Por Antonio Pippo
Difícil hallar en tiempos políticos tan agitados un consenso de tal consistencia: son necesarios los debates para conocer mejor personalidades y propuestas.
Lo dice la mayoría de las personas inteligentes, se reclama en las redes sociales y, poco a poco, se va venciendo la que parecía una resistencia indestructible a esas lides de los eventuales protagonistas.
El silencio no lleva a ninguna parte; tampoco la presentación de ideas y sus contrapartes, al otro día y quizás por otros medios, tampoco.
Debo confesar que, aun siendo con buena intención y cierta prolijidad verbal, ese sistema no coincide con mi visión de un debate, aun reducido a dos dirigentes, sobre una cuestión importante para la sociedad.
¿Mis conclusiones?
Nadie predijo que la mayoría de los debates puede ser muy aburrida y al santísimo cohete, alejada de decisiones que, al fin y al cabo, serán colectivas y a más alto nivel casi siempre.
Pero un debate directo entre dos políticos en nivel de relativa importancia puede ser una contribución a la comprensión de los ciudadanos, y no una coreografía con letra ensayada para ni siquiera resbalar.
Bueno fuera que se dieran a mansalva, con empellones verbales para interrumpir al otro o amenazando con la boca babeada de rabia; hay una cultura del salvajismo, pero debe quedar tiendas adentro si se pretende utilidad. Es, quizás, una cosa sin mayor valor; lo pueden decir muchos, no lo dudo.
Recuerdo -pasó hace varios años- un debate del tipo que exijo, durante el cual hubo quien habló algo allá lejos, intentando con ojos redondos y extáticos, por momentos inquietantes, que brotara un visteo místico. Jamás miró a su oponente, tampoco a la cámara o el micrófono. El otro pareció flotar en la distancia infinita, en una de esas adonde le habrían dicho sus asesores surgiría el duende de un ímpetu populista; no le salió una mística mirada, sino, más bien, parecida a la del Pato Donald. Fue raro porque ninguno pisó el palito ni una vez, como si el presente no existiera, ni la vida en los últimos treinta años, sino fuese una exhibición culpable del pasado. Revisionismo histórico a plena voz chillona y resonante y gestos un tanto robóticos. No dejaron bajo el sol –o bajo las luces del estudio- ni una sola idea de qué hacer a partir del gobierno de turno.
Es verdad. Soy testigo. Eso ocurrió.
No puedo mentir. Esos debates son sainetes y han pasado frente a la mirada u oídos de ciudadanías esperanzadas. Para mí, en esos casos, si los protagonistas se hubiesen quedado en sus casas habría sido igual.
De todas formas, sigo creyendo en los debates directos por temas precisos. Es más, deberían ser reveladores porque, a fin de cuentas, desnudan caracteres y conocimientos.
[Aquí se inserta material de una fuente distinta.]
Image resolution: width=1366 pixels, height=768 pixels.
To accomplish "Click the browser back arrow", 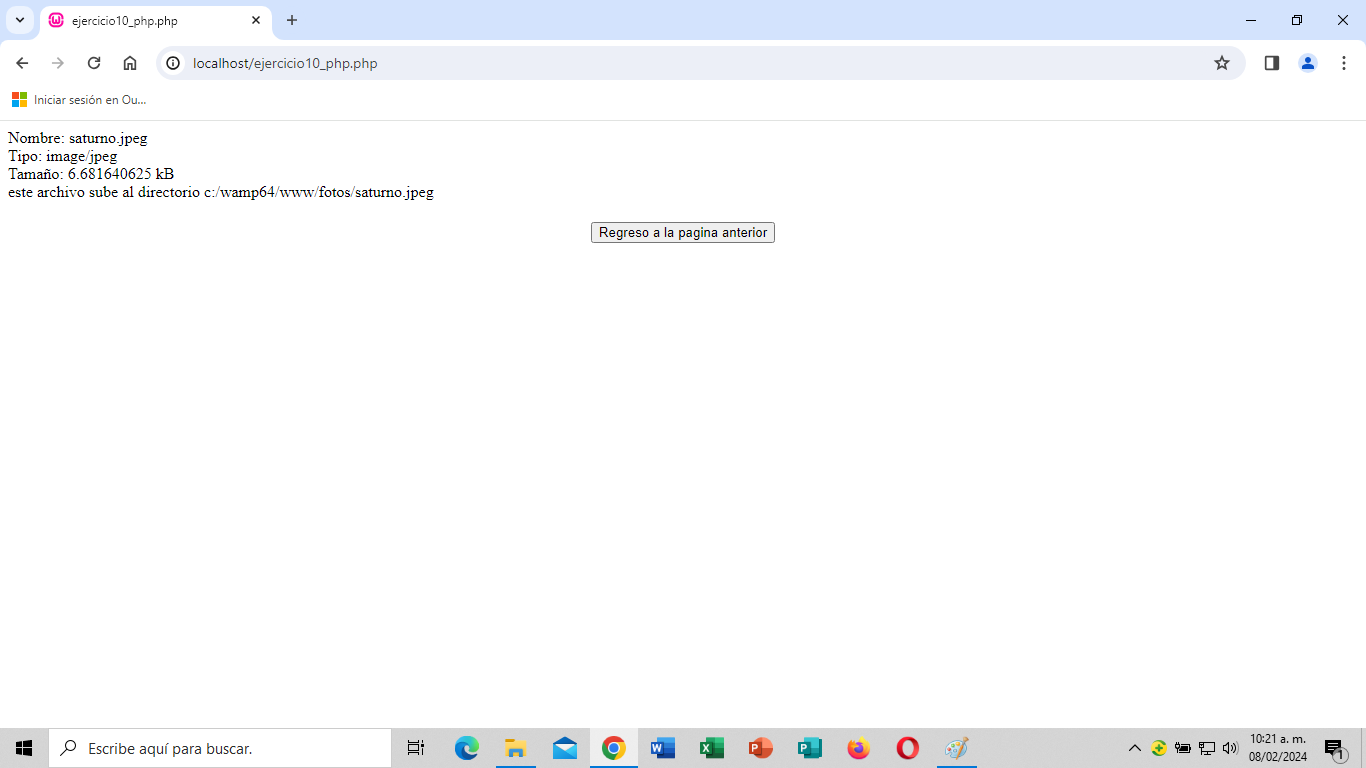I will click(x=22, y=63).
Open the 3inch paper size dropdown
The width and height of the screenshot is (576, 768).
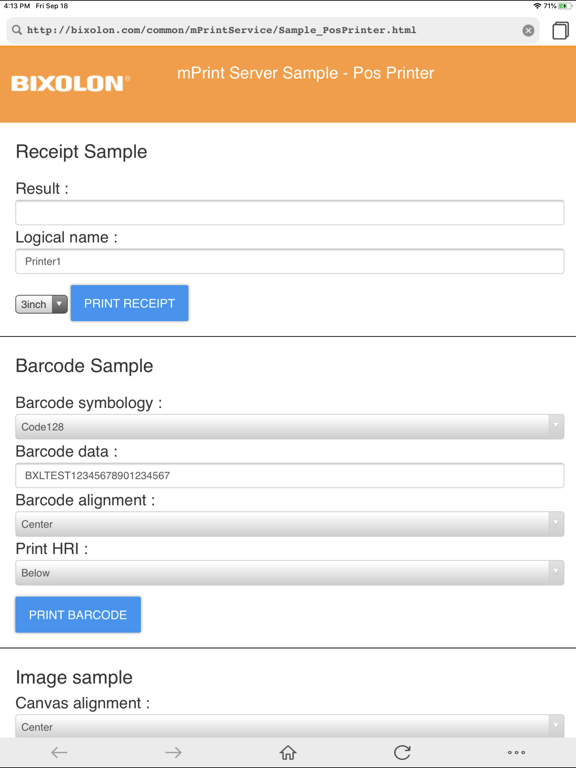pos(41,304)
La cosa es que la televisión -la radio menos y qué decir de la prensa en papel-, con un esquema periodístico que rema a tono. Son muy pocos los que están seguros de salir indemnes y no aumentar el caudal de confundidos y desalentados.
Cerrando esta reflexión, los actuales políticos, frente a la problemática social y económica me hicieron recordar uno de los viejos aforismos del Negro Fontanarrosa, un genio:
-Tú eres signo de tierra. Yo de agua. Hicimos barro.